Here in the south, however, the part played by mimicry in native life is by no means exhausted by this aping of the Wangoni. The far-reaching confusion which, since the Zulu king, Tshaka, took the stage in 1818, has never allowed South Africa to come to rest, has set off other tribes besides the Zulus on a northward migration. The peoples most immediately affected by this were the Yaos and the Makua: the former are penetrating from their original seats between the Rovuma and the Zambezi, slowly but persistently into the German territory, while the Yaos are moving forward, as imperceptibly and perhaps still more persistently, from their country which lies further west, at the south end of Nyasa. Thus these two waves of population collide just here, in the district I am studying, at an acute angle, and this was one of my principal reasons for proceeding to this remote corner, when the rebellion prevented my journey to Iraku.

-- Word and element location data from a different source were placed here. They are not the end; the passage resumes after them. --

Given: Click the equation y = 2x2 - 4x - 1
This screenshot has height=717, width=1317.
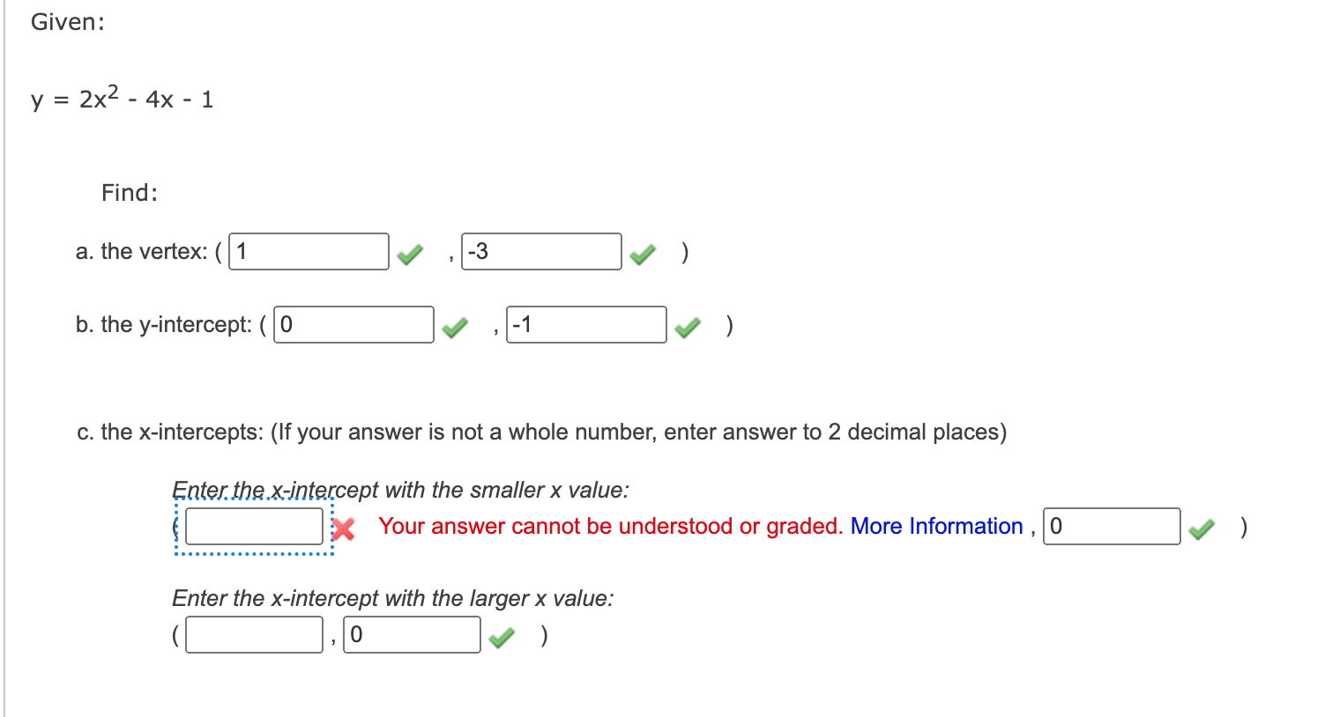Looking at the screenshot, I should point(123,97).
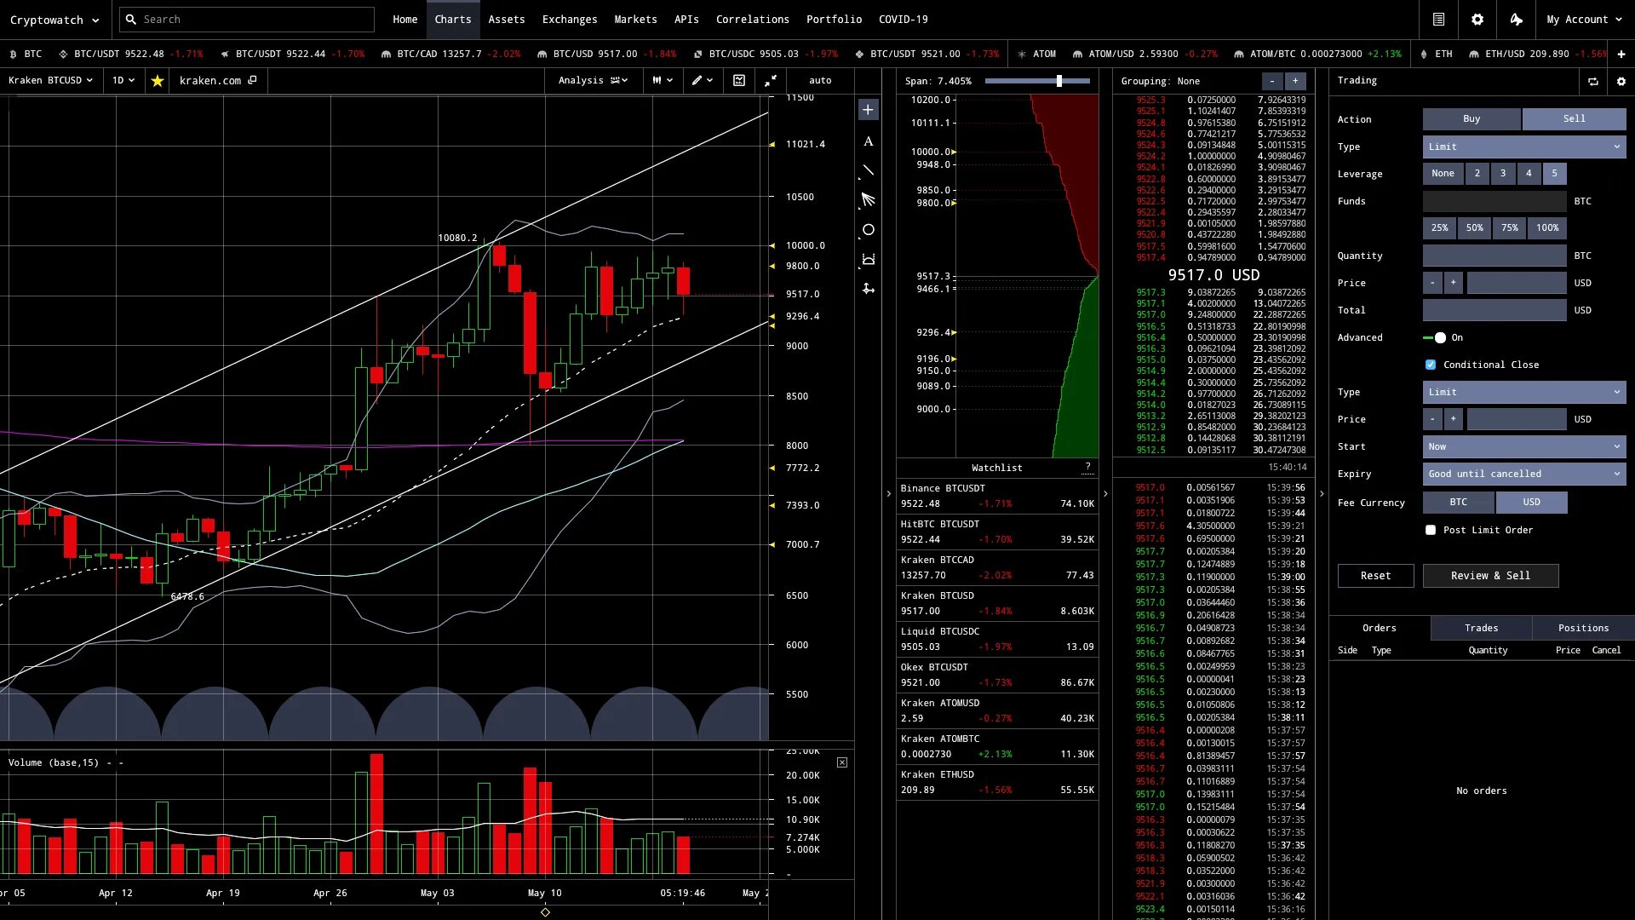Viewport: 1635px width, 920px height.
Task: Open the Correlations menu item
Action: [x=752, y=20]
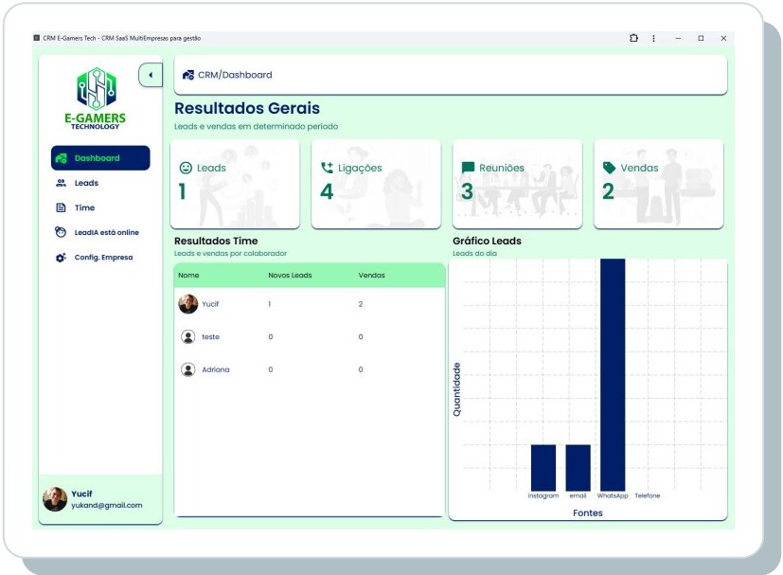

Now the Makua, or at least some individuals among them, seem to be like many Germans abroad—they begin to look on themselves and their nationality as something inferior and contemptible, and their first preoccupation is to dismiss from their minds every recollection of their own country and their native language. In this country, since the terror of the Wangoni, whose last raids took place about 1880, has somewhat faded from the memory of the rising generation, the Wayao are the aristocrats. No wonder that so vain a man as Nakaam undoubtedly is, flatly denies his own nationality, in order to be considered socially up to the mark.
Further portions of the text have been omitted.